Lately I’ve been pondering the reasons for our actions. Does everything we do / say have a reason?
They say children behave in certain ways because they want attention, so I thought maybe it’s the same way with us adults. After all, we’re just grown up kids.
So I’ve been trying to “notice” what’s behind my behavior, what’s behind my every move. For a week I made an effort to ask myself: “What is the purpose of what I’m about to say (or do)?” before I said or did it.
At first, I told myself I was “adding to the conversation” or “clarifying something” but the more I asked myself my real purpose for what I was going the more I realized that I needed validation. I needed someone to agree with me. I needed a pat on the back, a “good job”, so to speak. I needed someone to pay attention to me!
Another interesting thing happened: I realized that perhaps attention wasn’t that important, and I would just stay quiet and listen more. I became more observant. I said less hurtful things.
Many times I think we act on automatic, especially when someone in our family “pushes our buttons”. It’s like we’re a machine trained to react a certain way. For me, you’ll get this reaction if you “tell” me what to do instead of “asking” me to do something. You’ll see a rare nasty side of me!
But on the day of this experiment, I was able to pause long enough to see myself falling into that trap. I actually noticed myself hearing the person “tell” me what to do, and in my brain, before I reacted, I actually replaced it and imagined them “asking” instead. And I was able to avoid a confrontation.

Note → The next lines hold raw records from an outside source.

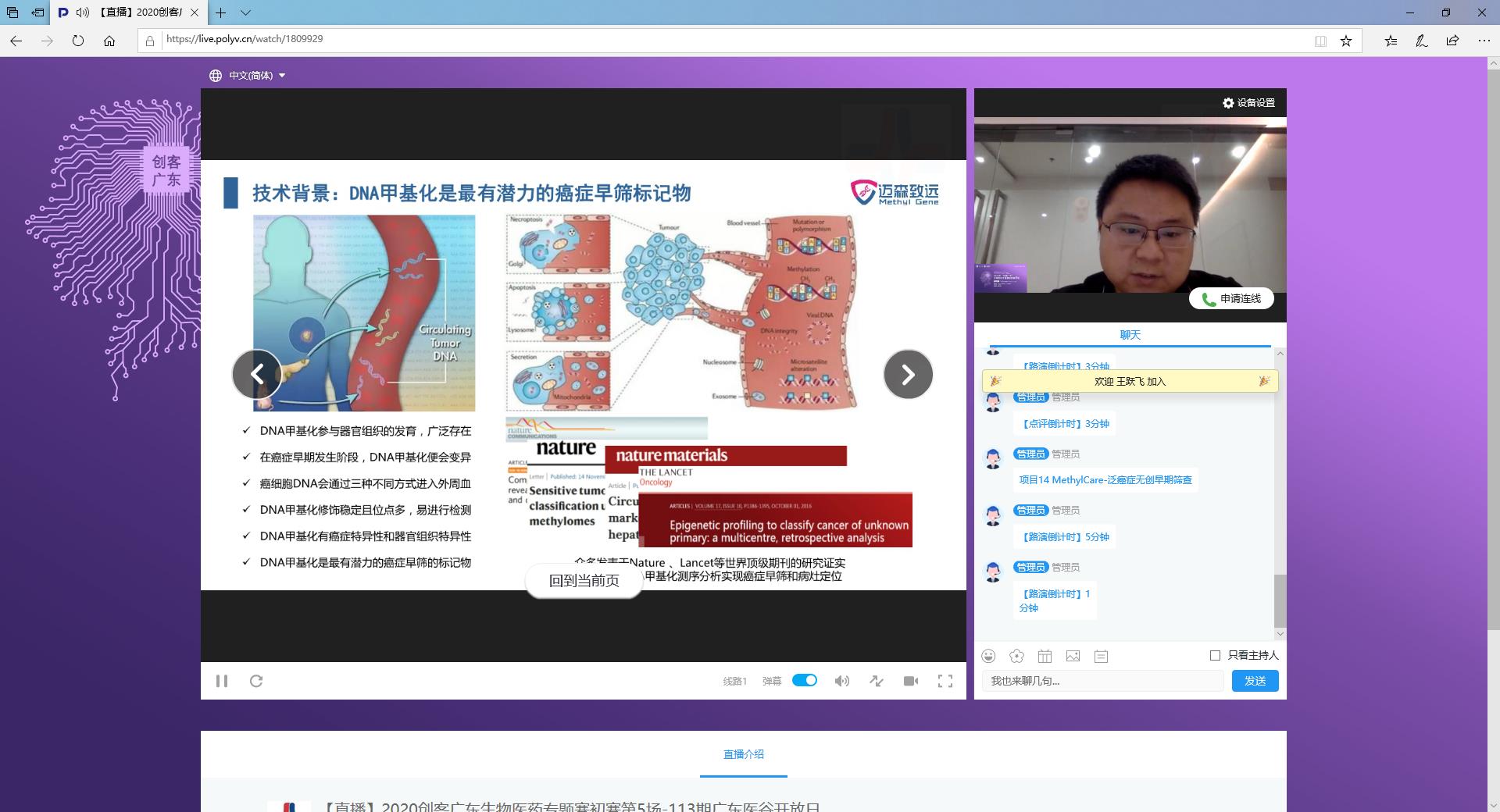Swap the slide and camera views

[877, 681]
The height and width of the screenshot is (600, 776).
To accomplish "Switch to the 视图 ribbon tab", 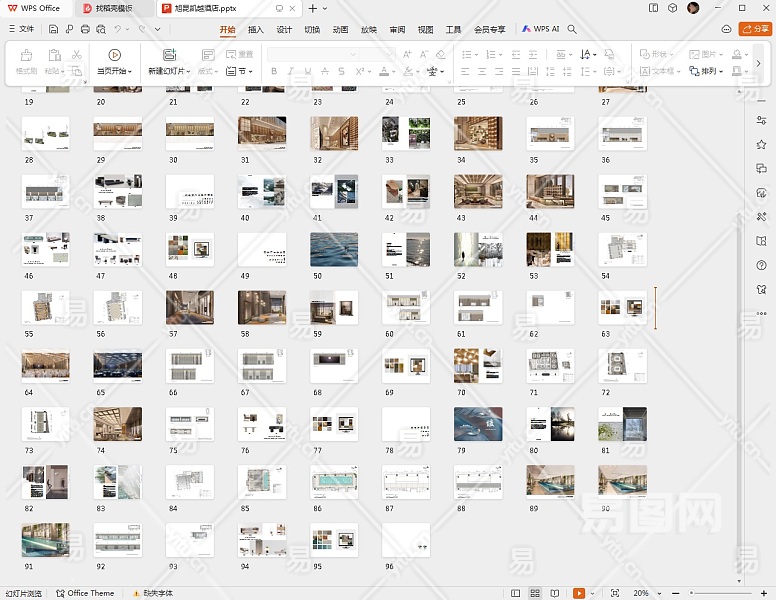I will [x=426, y=30].
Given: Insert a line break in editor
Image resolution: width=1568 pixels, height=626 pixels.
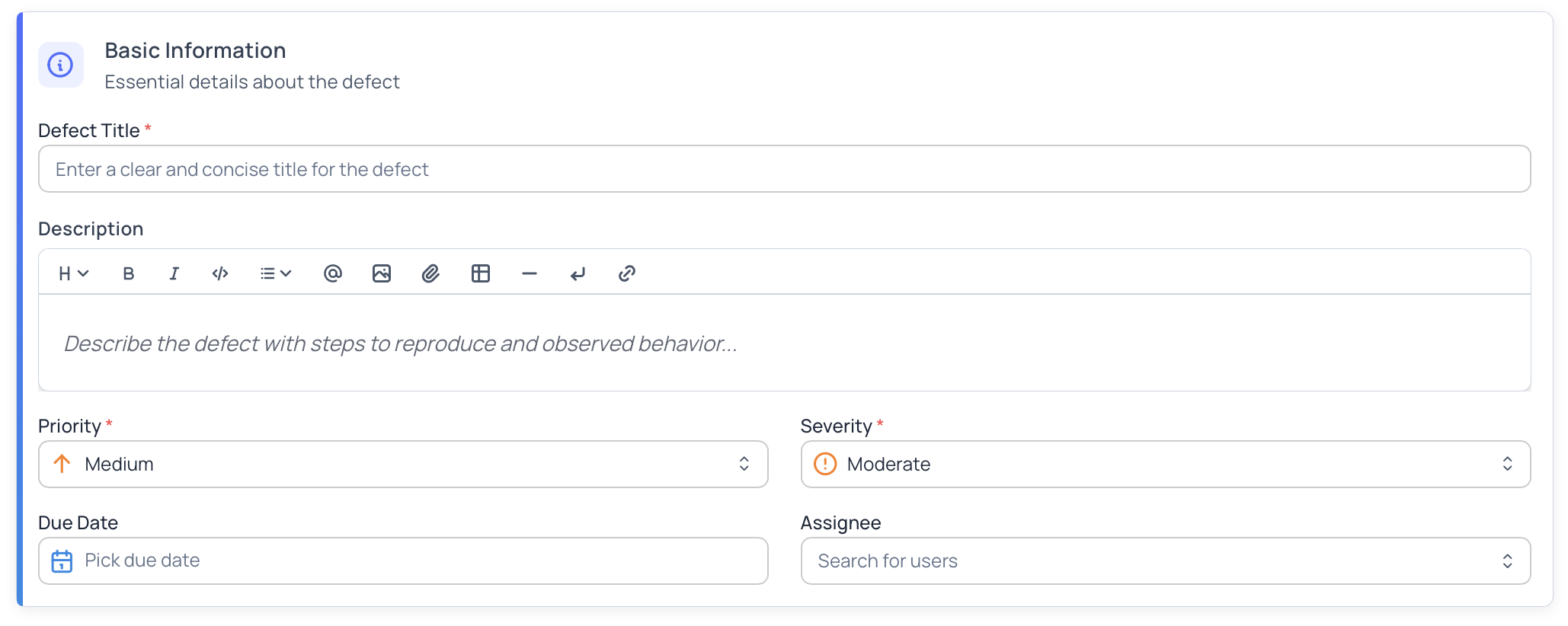Looking at the screenshot, I should pyautogui.click(x=578, y=273).
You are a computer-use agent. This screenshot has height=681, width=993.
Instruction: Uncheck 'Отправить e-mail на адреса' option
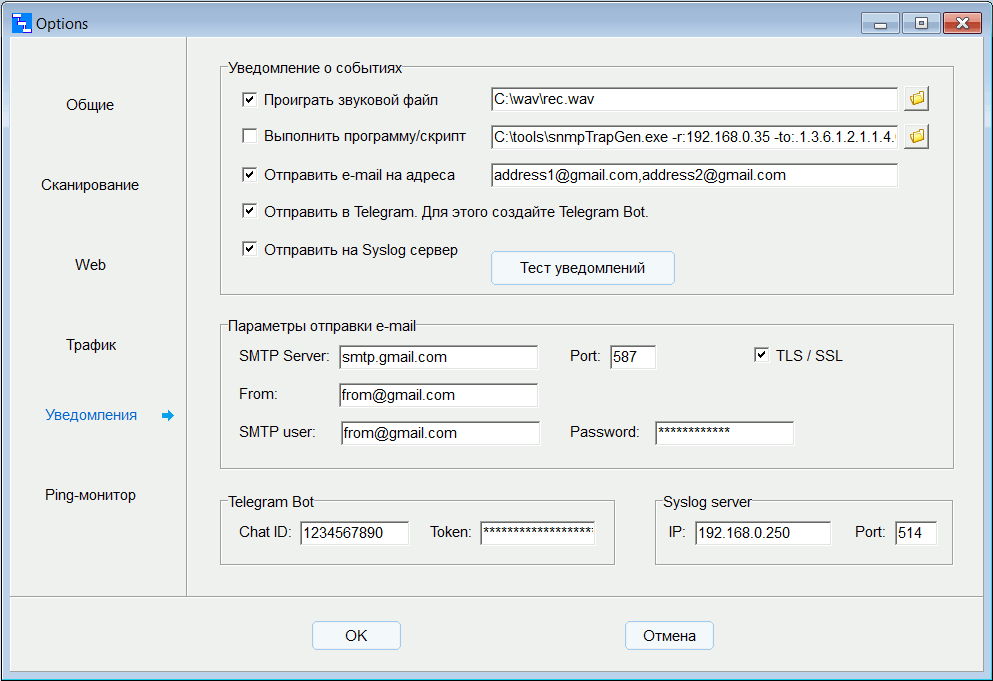click(x=250, y=175)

The other day I was in the bedroom talking to my boyfriend who was in the kitchen. Since we were in different rooms, with tvs blaring, and other noise interfering, he couldn’t hear what I was saying, which was annoying me. And I was yelling! After many times of asking me “What?” and me repeating myself, he finally walked into the room and asked one final time “What are you trying to tell me?”
It was at this moment that I realized that what I had been trying to tell him had no importance at all. A lot of trouble for nothing! A feeling of relief, embarrassment and laughter came to me. My answer : “Nothing, darling. I just needed attention!”
We laughed.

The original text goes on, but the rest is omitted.